- Passage -
Category: Fr. Mario Masangcay, CSsR

  • Shake Well Before Using

    Shake Well Before Using

    April 9, 2023 – Easter Sunday

    Click here for the readings (https://bible.usccb.org/bible/readings/040923.cfm)

    What is the purpose of life? What is life all about? Why do we have to suffer through life? How can we move on with life? Where is God in all these?

    During pandemic times & even now in the New Normal period, I have been confronted with these questions from people, especially young people, who are looking and searching for meaning and directions in life. To be honest, I too had raised these questions and have grappled with finding answers. Not without difficulty however I somehow discover an answer that makes sense and suits me. I found it from a book called The Gospel according to Peanuts by Robert Short that was based on Peanuts comic strips with characters like Charlie Brown, Snoopy, Lucy, Linus and others, created by cartoonists Charles Schulz. In one of its comic strips, it simply says: We are like a bottle of medicine where God puts a label on it to make sure: “Shake Well Before Using”.

- Problem details -
Please copy the "Shake Well Before Using" reflection from "Category: Fr. Mario" to "the readings (https://bible.usccb.org/bible/readings/040923.cfm)", and swap "Easter Sunday" for "Holy Saturday".

[Collection entries]

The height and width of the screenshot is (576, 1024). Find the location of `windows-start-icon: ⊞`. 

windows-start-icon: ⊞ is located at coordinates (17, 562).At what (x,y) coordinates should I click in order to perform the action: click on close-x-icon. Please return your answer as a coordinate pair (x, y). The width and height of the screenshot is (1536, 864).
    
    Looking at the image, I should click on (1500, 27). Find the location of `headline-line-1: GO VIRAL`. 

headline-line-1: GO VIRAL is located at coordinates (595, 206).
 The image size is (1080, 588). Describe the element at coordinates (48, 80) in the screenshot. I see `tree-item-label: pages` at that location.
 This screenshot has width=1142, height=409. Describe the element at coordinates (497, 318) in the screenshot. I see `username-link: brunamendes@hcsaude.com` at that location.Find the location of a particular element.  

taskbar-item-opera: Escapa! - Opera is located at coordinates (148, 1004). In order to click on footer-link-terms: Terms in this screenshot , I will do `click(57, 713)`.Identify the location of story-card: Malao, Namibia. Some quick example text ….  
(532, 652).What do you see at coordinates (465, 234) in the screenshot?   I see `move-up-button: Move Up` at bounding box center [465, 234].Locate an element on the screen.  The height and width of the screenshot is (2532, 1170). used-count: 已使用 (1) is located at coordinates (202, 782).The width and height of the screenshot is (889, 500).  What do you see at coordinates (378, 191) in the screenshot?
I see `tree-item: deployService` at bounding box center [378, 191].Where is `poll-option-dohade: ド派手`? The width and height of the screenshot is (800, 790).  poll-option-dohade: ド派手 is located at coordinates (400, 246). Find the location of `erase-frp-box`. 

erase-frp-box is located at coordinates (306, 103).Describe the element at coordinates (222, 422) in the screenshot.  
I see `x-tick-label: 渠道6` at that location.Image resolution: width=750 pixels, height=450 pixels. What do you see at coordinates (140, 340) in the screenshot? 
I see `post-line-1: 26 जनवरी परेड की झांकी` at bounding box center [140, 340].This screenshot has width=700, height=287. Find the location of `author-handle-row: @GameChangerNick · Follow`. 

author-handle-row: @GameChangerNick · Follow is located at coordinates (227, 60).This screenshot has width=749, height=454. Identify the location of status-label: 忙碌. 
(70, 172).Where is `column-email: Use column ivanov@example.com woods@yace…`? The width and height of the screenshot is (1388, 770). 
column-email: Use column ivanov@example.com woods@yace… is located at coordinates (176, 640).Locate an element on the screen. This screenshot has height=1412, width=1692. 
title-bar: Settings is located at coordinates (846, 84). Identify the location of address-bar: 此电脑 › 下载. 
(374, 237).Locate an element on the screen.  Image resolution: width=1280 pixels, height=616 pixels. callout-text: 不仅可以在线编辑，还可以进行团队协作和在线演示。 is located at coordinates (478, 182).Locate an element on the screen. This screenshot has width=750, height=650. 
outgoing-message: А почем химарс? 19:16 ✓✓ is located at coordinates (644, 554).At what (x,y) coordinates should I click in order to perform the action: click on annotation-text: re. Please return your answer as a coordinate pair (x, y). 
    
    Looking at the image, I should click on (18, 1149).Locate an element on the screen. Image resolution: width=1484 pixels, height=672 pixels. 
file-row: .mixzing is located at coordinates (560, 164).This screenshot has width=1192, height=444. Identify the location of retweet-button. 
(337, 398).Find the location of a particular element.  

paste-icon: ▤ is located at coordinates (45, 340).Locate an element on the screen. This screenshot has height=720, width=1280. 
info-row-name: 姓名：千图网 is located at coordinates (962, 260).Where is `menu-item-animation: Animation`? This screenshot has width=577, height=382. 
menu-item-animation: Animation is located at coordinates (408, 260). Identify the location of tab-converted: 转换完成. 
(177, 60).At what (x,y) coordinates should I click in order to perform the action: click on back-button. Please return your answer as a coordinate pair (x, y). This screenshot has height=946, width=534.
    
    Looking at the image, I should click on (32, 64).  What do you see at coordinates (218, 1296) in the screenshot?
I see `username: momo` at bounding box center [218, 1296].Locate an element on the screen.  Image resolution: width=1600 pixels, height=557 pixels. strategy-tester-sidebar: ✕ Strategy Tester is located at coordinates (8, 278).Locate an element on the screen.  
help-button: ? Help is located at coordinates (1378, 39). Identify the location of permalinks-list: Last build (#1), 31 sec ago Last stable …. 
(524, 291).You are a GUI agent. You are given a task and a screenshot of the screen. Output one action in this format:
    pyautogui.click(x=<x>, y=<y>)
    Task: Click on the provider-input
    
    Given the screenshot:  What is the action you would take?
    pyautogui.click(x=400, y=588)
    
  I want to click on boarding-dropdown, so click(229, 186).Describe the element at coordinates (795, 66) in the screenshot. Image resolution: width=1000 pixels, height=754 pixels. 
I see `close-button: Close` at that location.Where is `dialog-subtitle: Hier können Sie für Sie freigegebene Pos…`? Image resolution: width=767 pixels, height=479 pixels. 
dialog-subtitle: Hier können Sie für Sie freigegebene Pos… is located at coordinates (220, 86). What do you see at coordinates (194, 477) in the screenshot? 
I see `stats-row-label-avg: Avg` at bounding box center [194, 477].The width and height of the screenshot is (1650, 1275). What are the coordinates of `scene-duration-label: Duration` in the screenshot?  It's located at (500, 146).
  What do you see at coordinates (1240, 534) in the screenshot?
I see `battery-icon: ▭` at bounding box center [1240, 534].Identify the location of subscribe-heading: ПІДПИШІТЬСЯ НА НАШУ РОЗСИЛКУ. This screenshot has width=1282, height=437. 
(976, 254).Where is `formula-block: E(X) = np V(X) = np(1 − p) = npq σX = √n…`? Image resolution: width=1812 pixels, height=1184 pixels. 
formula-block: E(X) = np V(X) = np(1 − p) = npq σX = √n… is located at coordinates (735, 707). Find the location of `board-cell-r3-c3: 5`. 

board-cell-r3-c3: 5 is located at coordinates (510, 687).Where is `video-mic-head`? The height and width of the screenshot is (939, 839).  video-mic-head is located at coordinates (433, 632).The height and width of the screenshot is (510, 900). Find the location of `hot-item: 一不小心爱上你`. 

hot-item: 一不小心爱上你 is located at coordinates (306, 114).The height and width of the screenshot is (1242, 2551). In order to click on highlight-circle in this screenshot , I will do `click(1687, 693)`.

- Written solution -
Category: Fr. Mario Masangcay, CSsR

  • Shake Well Before Using

    Shake Well Before Using

    April 9, 2023 – Holy Saturday

    Click here for the readings (https://bible.usccb.org/bible/readings/040923.cfm)